Generally such a reconciliation system will traverse records of a certain set of data by loop and match them with the records one by one in another set of data. The coding logic is highly repeatable. But as reconciliation processes use different key words, and because of the change of the query goal, we often need to rewrite a script, leading to cost-inefficient development and maintenance.

esProc makes reconciliation processes intuitive and convenient by offering truly set-oriented operations. To match and reorganize data, two functions – sort() and merge() – will suffice.

 

To illustrate this, we use a simple case of merging two datasets of sales data.

 

The following two files – old.csv and new.csv – contain the predictive sales data and the actual sales data respectively. Both consist of username, selling date, sales value and sales count. The business goal is to find and analyze the newly-added data, the deleted data and the updateddata by using the userName and date as the key words, which are also called logical primary keys.

 

 

Old.csv

New.csv

 

1

2

3

4

5

6

7

8

9

userName,date,saleValue,saleCount

Rachel,2015-03-01,4500,9

Rachel,2015-03-03,8700,4

Tom,2015-03-02,3000,8

Tom,2015-03-03,5000,7

Tom,2015-03-04,6000,12

John,2015-03-02,4000,3

John,2015-03-02,4300,9

John,2015-03-04,4800,4

userName,date,saleValue,saleCount

Rachel,2015-03-01,4500,9

Rachel,2015-03-02,5000,5

Ashley,2015-03-01,6000,5

Rachel,2015-03-03,11700,4

Tom,2015-03-03,5000,7

Tom,2015-03-04,6000,12

John,2015-03-02,4000,3

John,2015-03-02,4300,9

John,2015-03-04,4800,4

The second and third lines in new.csv are the newly-added records, which are probably the newly-closed deals. The fourth line of records has been modified, which possibly means a change of the sale price. The third line in old.csv is the deleted record, which is maybe a cancelled order.

 

Here we omit the code written in the conventional logic for matching, and take a look at how esProc deals with this:

A

B

1

=file(“d:\\old.csv”).import@t(;”,”)

=file(“d:\\new.csv”).import@t(;”,”)

2

=A1.sort(userName,date)

=B1.sort(userName,date)

3

=new=[B2,A2].merge@d(userName,date)

 

4

=delete=[A2,B2].merge@d(userName,date)

 

5

=diff=[B2,A2].merge@d(userName,date,saleValue,saleCount)

6

=update=[diff,new].merge@d(userName,date)

result update

 

Yes, that’s it. No loop traversal. No optimization of query algorithm. And if the matching key words are changed, we just need to change a few lines. Now let’s go over the code:

       A1,B1: Import the files respectively using the comma as the separator to generate two raw datasets. esProc supports importing data from files of other formats or from the data table in a database.

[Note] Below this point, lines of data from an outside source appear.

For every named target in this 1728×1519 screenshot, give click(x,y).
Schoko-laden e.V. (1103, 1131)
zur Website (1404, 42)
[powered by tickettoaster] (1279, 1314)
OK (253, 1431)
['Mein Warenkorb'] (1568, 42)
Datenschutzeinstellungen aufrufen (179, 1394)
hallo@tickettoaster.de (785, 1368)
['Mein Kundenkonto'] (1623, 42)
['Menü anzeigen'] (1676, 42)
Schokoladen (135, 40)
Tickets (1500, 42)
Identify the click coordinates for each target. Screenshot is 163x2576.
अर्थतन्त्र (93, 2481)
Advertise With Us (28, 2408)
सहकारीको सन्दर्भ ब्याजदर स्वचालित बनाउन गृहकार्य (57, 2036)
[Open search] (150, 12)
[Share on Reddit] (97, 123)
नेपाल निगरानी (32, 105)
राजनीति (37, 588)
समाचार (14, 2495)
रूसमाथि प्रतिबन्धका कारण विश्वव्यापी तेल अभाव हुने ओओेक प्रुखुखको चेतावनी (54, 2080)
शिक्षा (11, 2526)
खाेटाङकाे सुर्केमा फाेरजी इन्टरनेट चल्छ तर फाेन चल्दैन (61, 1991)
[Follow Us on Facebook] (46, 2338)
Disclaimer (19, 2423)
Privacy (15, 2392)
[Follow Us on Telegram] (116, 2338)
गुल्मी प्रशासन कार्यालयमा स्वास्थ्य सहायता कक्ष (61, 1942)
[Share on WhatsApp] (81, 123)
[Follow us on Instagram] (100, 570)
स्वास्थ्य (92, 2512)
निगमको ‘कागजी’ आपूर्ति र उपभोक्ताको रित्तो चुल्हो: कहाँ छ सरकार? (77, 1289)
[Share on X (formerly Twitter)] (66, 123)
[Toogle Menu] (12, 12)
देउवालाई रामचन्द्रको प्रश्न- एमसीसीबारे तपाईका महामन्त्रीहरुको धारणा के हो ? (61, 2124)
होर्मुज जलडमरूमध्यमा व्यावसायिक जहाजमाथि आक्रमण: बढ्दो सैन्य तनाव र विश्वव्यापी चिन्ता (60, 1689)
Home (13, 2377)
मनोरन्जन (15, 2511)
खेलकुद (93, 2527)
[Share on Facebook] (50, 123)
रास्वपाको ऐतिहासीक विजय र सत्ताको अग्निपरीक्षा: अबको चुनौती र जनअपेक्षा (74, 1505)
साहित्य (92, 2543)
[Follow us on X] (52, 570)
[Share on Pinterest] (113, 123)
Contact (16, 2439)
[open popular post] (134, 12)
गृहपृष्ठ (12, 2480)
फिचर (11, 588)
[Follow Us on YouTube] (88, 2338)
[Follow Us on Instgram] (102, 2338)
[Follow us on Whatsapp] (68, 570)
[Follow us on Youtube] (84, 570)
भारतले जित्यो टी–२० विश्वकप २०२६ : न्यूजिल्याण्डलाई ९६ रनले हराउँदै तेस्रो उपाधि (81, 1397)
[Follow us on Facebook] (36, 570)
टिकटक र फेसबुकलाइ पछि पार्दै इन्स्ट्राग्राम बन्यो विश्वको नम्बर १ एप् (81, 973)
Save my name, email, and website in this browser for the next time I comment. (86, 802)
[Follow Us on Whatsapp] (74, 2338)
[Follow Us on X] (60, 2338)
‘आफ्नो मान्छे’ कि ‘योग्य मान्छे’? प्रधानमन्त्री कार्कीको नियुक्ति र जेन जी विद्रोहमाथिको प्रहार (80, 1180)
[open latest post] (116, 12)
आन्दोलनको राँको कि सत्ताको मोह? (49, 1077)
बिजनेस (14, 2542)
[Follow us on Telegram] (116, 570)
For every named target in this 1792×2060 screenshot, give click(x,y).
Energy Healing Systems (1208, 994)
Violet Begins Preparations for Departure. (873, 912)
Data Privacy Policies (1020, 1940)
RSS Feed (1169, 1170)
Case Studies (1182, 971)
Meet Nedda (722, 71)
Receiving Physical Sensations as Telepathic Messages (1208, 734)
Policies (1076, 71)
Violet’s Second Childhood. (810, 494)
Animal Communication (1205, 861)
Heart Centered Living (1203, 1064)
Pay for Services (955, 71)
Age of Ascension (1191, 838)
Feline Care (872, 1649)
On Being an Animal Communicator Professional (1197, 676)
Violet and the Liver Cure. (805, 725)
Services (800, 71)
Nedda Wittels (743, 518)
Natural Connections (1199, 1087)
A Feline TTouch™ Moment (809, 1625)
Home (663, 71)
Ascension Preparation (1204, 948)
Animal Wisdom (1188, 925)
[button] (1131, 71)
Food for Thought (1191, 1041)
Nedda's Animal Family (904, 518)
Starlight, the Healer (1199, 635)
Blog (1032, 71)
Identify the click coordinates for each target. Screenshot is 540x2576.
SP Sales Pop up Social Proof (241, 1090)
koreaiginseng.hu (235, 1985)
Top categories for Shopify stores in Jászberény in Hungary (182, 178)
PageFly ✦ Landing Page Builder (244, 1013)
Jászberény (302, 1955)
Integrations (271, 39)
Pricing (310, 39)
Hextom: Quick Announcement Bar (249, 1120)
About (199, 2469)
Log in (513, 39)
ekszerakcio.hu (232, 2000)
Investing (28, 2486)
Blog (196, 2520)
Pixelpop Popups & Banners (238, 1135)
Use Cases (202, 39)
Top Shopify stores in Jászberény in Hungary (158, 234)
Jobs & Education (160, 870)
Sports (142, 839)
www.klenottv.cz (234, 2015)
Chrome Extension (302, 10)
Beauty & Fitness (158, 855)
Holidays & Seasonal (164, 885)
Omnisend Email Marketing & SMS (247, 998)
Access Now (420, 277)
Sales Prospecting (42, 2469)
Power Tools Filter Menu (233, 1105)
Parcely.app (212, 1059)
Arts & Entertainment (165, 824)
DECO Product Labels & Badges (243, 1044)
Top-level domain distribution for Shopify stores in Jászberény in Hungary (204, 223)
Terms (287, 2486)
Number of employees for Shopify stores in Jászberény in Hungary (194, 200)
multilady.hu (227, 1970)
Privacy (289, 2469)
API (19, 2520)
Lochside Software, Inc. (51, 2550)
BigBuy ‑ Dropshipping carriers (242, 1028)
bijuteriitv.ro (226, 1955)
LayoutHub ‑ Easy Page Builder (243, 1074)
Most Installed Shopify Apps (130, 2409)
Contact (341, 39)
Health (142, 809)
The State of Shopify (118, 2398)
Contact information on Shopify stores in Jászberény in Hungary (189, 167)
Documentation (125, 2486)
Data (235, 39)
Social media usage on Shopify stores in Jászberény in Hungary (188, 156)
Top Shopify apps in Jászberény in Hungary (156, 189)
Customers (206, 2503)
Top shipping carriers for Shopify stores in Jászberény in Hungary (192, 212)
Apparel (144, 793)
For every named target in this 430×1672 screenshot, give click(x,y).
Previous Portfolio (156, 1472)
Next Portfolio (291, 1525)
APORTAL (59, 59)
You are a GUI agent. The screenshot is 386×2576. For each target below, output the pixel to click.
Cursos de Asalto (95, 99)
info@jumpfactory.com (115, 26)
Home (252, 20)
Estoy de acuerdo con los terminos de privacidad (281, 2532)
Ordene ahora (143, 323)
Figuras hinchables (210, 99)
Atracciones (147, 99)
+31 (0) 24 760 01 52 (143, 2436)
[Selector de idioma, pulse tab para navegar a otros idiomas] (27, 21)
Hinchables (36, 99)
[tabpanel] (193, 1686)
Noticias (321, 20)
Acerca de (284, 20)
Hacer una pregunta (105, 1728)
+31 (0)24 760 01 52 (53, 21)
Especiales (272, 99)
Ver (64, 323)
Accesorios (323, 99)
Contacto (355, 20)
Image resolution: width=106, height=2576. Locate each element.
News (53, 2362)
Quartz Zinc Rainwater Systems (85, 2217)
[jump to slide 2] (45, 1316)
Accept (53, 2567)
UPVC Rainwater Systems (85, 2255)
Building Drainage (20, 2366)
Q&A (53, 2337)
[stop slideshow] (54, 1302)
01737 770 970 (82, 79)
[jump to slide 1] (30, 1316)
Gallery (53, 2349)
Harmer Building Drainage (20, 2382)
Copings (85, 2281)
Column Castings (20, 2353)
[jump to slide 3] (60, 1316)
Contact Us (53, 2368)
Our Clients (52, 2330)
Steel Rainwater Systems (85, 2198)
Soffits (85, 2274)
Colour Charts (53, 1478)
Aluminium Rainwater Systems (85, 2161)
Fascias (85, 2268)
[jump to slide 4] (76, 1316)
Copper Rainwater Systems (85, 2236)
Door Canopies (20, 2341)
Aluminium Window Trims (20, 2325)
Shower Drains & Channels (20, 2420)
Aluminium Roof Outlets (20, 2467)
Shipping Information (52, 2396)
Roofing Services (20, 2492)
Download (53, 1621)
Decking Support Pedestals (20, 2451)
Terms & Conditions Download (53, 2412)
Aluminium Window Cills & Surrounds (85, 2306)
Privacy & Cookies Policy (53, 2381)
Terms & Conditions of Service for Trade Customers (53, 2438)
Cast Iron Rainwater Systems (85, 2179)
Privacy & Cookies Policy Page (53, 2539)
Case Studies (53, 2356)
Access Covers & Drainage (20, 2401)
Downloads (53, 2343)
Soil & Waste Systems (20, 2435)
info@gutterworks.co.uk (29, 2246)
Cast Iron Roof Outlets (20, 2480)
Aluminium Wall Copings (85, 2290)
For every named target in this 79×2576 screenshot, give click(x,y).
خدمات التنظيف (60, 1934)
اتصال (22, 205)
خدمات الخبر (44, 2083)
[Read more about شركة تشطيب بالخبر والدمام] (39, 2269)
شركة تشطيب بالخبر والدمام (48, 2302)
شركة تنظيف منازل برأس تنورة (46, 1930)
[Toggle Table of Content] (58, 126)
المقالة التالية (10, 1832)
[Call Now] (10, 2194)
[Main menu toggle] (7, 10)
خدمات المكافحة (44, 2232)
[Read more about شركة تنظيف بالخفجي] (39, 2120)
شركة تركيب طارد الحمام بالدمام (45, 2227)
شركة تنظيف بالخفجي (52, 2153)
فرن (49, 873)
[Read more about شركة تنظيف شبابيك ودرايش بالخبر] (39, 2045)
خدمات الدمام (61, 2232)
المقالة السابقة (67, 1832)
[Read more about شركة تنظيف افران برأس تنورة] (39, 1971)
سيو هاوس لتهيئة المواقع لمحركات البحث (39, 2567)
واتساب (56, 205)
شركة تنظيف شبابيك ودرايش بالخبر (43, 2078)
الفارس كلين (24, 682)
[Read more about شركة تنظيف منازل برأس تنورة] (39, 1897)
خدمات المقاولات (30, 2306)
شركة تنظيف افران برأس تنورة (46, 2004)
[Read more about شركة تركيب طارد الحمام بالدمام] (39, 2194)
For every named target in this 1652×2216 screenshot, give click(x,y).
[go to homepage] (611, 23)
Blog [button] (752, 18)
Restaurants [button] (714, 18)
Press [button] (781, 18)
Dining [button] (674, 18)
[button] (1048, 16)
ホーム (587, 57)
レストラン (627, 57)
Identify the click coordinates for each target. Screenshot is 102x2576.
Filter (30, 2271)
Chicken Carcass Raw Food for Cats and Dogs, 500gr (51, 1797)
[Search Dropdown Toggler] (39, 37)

       A2,B2: Use the sort() function to sort each data set by the key words, or the logical primary keys, to generate a new data set. The new sets will be of use in the subsequent steps in the merge() function.

       A3: Find the newly-added records, which are those in which both the key words userName and date are in set B2 but not in set A2. This is the difference operation of the set operations, which is specified by the function option @d. We also have @u for union operation and @i for intersection operation. We get a new set named “new”:

      

       A4: Find the deleted records, which are those in which both the key words userName and date are in set A2 but not in set B2. Note that the order of A2 and B2 in the bracket before the merge() function is different. We get a new set named “delete”:

       

       A5: Like A3, this also performs a difference operation between B2 and A2, with all fields used as the key words. The result is all the changed records, including updated ones and newly-added ones. We get a new set “diff”:

       A6: Remove the newly-added records, which are the “new” set, from the “diff” set to get the updated records. Below is the “update” set:

 

With the introduction of set operations, the newly-added, the deleted and the updated acquire an intuitive meaning. That is the differences of the old and the new sets. These differences can be conveniently represented through corresponding set operations.

 

The final result can be viewed from the IDE where the computation is performed or output to a file using the file handling function, or returned to a Java program or a reporting tool via JDBC. In the above script, B6 shows a simple method of returning the reconciliation result as result set to another system module. Below is the example of the result set used in a Java program.

 

       // establish a connection via esProc JDBC

       Class.forName(“com.esproc.jdbc.InternalDriver”);

       con= DriverManager.getConnection(“jdbc:esproc:local://”);

       // call esProc script, whose name is test and that can accept parameters

       st =(com.esproc.jdbc.InternalCStatement)con.prepareCall(“call test()”);

       st.execute();//execute esProc stored procedure

       ResultSet set = st.getResultSet();//get the result

The way esProc compares data touches the essential meaning of “data differences”, which are actually the differences of sets. In fact, data differences widely exist in each system and between systems, ranging from the huge account data in bank systems and network operator systems to the duplication detection and edition comparison in personal file systems. But after generating the to-be-compared data sets and defining the key words for matching, we can reorganize data by taking good advantage of the set operations.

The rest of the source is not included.